*Problem description*. Retype all the records with nothing changed.

*Data*.
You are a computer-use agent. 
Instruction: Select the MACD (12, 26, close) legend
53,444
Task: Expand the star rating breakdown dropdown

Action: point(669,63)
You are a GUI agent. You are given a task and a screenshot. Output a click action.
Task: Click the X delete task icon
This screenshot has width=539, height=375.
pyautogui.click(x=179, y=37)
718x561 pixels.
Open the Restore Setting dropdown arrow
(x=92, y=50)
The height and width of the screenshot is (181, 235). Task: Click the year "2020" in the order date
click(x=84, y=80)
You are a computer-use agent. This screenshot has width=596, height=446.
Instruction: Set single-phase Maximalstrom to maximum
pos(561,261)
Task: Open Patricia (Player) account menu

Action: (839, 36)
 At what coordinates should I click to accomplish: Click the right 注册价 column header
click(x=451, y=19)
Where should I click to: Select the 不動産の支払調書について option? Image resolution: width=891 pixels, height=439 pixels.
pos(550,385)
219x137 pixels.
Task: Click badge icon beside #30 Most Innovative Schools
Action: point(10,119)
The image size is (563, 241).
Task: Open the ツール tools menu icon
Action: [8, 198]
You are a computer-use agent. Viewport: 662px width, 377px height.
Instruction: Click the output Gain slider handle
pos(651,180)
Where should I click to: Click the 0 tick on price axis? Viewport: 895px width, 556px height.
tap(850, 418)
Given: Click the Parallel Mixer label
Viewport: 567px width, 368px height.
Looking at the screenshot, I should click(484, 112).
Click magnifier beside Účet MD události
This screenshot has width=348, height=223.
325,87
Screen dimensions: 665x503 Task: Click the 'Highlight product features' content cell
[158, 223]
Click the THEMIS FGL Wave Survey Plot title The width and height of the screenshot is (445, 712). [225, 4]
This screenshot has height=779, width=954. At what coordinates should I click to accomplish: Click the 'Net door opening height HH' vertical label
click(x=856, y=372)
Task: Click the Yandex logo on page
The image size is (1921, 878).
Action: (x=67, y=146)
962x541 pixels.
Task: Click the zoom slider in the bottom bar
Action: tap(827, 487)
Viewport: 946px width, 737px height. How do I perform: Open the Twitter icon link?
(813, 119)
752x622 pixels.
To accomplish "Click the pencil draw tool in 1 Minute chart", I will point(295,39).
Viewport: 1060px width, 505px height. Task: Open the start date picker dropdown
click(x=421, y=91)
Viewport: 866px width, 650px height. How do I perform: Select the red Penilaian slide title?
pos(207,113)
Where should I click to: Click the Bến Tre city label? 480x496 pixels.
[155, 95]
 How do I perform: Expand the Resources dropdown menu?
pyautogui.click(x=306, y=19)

*Task answer*.
You are a computer-use agent. 
Instruction: Select the MACD (12, 26, close) legend
53,444
Task: Expand the star rating breakdown dropdown

Action: point(669,63)
You are a GUI agent. You are given a task and a screenshot. Output a click action.
Task: Click the X delete task icon
This screenshot has width=539, height=375.
pyautogui.click(x=179, y=37)
718x561 pixels.
Open the Restore Setting dropdown arrow
(x=92, y=50)
The height and width of the screenshot is (181, 235). Task: Click the year "2020" in the order date
click(x=84, y=80)
You are a computer-use agent. This screenshot has width=596, height=446.
Instruction: Set single-phase Maximalstrom to maximum
pos(561,261)
Task: Open Patricia (Player) account menu

Action: (839, 36)
 At what coordinates should I click to accomplish: Click the right 注册价 column header
click(x=451, y=19)
Where should I click to: Select the 不動産の支払調書について option? Image resolution: width=891 pixels, height=439 pixels.
pos(550,385)
219x137 pixels.
Task: Click badge icon beside #30 Most Innovative Schools
Action: point(10,119)
The image size is (563, 241).
Task: Open the ツール tools menu icon
Action: [8, 198]
You are a computer-use agent. Viewport: 662px width, 377px height.
Instruction: Click the output Gain slider handle
pos(651,180)
Where should I click to: Click the 0 tick on price axis? Viewport: 895px width, 556px height.
tap(850, 418)
Given: Click the Parallel Mixer label
Viewport: 567px width, 368px height.
Looking at the screenshot, I should click(484, 112).
Click magnifier beside Účet MD události
This screenshot has width=348, height=223.
325,87
Screen dimensions: 665x503 Task: Click the 'Highlight product features' content cell
[158, 223]
Click the THEMIS FGL Wave Survey Plot title The width and height of the screenshot is (445, 712). [225, 4]
This screenshot has height=779, width=954. At what coordinates should I click to accomplish: Click the 'Net door opening height HH' vertical label
click(x=856, y=372)
Task: Click the Yandex logo on page
The image size is (1921, 878).
Action: (x=67, y=146)
962x541 pixels.
Task: Click the zoom slider in the bottom bar
Action: tap(827, 487)
Viewport: 946px width, 737px height. How do I perform: Open the Twitter icon link?
(813, 119)
752x622 pixels.
To accomplish "Click the pencil draw tool in 1 Minute chart", I will point(295,39).
Viewport: 1060px width, 505px height. Task: Open the start date picker dropdown
click(x=421, y=91)
Viewport: 866px width, 650px height. How do I perform: Select the red Penilaian slide title?
pos(207,113)
Where should I click to: Click the Bến Tre city label? 480x496 pixels.
[155, 95]
 How do I perform: Expand the Resources dropdown menu?
pyautogui.click(x=306, y=19)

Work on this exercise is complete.